Who gets shin splints?

Athletes that perform repetitive physical activities are at higher risk for developing shin splints. Including those involved in track & cross country, soccer, basketball, tennis, and even gymnastics. However, anyone can get them.

Shin splints can also occur in those who are not accustomed to repetitive lower leg movements (i.e. those in training for a competitive event).

How to prevent shin splints

  • Make sure you are wearing the appropriate footwear when running! Do not run in any other shoes than running shoes.
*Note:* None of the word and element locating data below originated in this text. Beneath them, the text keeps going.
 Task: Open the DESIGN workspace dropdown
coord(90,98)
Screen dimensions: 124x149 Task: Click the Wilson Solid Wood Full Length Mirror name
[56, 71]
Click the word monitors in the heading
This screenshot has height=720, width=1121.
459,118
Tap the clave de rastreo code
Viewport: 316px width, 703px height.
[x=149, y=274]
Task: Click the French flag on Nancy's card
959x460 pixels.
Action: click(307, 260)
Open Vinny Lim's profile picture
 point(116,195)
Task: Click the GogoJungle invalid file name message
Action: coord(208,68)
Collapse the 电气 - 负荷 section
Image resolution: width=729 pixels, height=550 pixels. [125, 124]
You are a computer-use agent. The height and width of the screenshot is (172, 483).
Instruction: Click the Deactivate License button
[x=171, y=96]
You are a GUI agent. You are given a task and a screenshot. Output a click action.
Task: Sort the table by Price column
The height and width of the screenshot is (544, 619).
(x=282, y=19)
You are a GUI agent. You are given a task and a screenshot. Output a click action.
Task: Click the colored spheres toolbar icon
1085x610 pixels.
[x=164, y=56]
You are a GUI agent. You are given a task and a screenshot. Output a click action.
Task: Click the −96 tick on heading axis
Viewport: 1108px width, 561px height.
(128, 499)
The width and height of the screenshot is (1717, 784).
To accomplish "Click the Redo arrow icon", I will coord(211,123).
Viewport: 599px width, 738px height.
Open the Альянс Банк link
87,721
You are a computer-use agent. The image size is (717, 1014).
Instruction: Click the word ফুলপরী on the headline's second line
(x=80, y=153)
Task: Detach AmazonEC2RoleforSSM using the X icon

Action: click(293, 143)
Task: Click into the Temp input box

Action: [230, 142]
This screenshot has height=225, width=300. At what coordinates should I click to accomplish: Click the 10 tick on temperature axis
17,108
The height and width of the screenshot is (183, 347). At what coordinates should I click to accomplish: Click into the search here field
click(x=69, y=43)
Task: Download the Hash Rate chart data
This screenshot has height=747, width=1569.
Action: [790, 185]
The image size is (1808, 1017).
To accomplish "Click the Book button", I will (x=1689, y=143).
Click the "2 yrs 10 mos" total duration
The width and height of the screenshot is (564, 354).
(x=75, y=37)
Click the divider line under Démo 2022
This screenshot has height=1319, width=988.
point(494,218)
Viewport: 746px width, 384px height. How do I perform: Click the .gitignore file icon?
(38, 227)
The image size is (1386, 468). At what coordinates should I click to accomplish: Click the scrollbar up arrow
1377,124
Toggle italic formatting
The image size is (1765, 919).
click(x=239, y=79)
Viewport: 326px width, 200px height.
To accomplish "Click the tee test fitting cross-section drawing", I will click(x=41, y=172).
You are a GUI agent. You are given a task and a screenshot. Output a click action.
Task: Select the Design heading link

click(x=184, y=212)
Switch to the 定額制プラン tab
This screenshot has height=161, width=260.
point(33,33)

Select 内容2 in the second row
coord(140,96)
If you know you have high arches or flat feet, use the appropriate shoe inserts/orthotics.
    • Many people do not know that there are different types of shoes for the type of foot you have. Talk with your athletic trainer, doctor, orthopedic, or podiatrist to see what they recommend for you.
  • Maintain a healthy diet & make sure you’re getting enough vitamin D and calcium
    • If you’re lactose intolerant, supplements might be the right choice for you.
  • Modify your training schedule to reduce repetitive stress
    • Develop a training plan that gradually increases your speed and/or distance
    • Try other forms of exercise like swimming or biking
  • Make sure you are STRETCHING and STRENGTHENING your lower leg muscles, especially your calves. Weak and/or tight muscles can be a cause of shin splints.
  • If your shin splints get to the point of pain when walking or during daily activities, take a break from running. Muscle fatigue can cause stress fractures.
  • Always consult a doctor before self-diagnosing or treating shin splints or stress fractures.
Monica Boyer, ATC, LAT, is a Licensed Athletic Trainer, providing sports medicine services to the student athletes of Granville Central High School.